• **Task goal**
Pick out the lines below that contain the string "computer" and copy them all.

Items from a data source:
##########
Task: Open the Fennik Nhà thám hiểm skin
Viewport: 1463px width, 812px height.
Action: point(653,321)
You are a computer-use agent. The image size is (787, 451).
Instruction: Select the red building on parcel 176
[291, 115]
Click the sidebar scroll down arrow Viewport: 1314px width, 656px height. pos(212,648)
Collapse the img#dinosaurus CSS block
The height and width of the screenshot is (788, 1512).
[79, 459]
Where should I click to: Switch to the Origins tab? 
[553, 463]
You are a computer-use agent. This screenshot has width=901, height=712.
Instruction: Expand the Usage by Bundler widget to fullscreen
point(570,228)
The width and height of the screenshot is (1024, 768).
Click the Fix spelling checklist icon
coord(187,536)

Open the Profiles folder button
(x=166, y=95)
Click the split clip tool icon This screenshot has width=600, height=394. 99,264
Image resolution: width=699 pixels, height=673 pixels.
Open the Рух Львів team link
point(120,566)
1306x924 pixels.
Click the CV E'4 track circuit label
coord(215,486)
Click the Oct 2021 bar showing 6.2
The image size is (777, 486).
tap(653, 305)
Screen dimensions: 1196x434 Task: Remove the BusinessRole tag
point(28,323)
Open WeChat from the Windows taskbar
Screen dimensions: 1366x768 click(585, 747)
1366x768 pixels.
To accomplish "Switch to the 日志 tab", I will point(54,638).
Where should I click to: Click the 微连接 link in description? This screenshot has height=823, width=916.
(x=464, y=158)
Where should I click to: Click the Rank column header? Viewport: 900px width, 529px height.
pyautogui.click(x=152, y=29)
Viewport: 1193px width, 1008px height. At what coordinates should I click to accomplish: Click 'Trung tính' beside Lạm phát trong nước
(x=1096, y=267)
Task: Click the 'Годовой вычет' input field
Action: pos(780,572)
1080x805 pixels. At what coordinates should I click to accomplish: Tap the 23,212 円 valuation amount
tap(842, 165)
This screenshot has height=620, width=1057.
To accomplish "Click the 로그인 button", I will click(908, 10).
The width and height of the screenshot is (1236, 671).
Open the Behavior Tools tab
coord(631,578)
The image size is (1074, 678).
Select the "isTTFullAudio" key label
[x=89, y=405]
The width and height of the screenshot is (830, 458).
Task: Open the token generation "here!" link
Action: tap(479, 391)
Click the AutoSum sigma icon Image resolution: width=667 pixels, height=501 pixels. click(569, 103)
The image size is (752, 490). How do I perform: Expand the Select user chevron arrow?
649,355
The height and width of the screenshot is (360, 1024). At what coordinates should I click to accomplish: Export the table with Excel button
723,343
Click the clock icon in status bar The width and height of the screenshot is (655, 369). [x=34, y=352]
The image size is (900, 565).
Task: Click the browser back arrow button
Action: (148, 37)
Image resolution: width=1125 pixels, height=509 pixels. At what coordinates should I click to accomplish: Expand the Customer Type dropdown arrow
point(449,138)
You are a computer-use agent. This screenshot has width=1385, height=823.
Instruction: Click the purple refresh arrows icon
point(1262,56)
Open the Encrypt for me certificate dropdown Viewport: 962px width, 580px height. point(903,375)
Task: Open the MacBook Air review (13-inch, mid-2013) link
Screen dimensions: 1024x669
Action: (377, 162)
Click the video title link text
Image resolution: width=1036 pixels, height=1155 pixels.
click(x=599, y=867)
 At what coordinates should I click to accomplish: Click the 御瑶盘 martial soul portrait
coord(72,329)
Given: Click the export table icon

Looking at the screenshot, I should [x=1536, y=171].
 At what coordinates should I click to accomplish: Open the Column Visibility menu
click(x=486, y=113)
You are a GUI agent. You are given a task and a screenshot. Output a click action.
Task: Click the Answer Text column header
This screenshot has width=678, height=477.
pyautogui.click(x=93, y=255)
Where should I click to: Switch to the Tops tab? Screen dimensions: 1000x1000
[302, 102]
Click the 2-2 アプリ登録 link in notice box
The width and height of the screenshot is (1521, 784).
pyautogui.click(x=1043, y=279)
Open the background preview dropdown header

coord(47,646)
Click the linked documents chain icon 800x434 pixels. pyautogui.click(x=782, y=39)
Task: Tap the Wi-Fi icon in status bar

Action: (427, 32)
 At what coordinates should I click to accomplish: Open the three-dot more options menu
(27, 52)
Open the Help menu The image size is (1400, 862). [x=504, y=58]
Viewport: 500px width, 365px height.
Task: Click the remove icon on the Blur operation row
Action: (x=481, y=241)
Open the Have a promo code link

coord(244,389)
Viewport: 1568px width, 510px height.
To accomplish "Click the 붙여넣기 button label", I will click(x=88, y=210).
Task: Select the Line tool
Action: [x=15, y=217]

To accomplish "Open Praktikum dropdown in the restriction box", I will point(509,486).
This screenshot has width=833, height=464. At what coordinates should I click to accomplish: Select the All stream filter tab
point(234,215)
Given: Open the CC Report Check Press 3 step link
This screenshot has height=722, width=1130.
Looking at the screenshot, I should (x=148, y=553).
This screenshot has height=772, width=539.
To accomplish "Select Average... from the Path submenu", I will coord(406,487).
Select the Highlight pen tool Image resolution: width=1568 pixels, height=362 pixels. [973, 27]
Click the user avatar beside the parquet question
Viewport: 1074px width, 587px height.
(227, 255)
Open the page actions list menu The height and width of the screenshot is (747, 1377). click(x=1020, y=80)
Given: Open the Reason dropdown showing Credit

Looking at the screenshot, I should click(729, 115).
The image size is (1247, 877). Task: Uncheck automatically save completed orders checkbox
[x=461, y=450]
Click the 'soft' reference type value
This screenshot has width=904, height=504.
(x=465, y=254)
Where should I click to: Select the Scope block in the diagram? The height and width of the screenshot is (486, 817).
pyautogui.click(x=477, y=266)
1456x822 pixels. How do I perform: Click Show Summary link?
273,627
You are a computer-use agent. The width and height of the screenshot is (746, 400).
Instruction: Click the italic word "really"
##########
• **Response**
You are a computer-use agent. The image size is (787, 451).
You are a computer-use agent. This screenshot has width=901, height=712.
You are a computer-use agent. This screenshot has width=1385, height=823.
You are a computer-use agent. The width and height of the screenshot is (746, 400).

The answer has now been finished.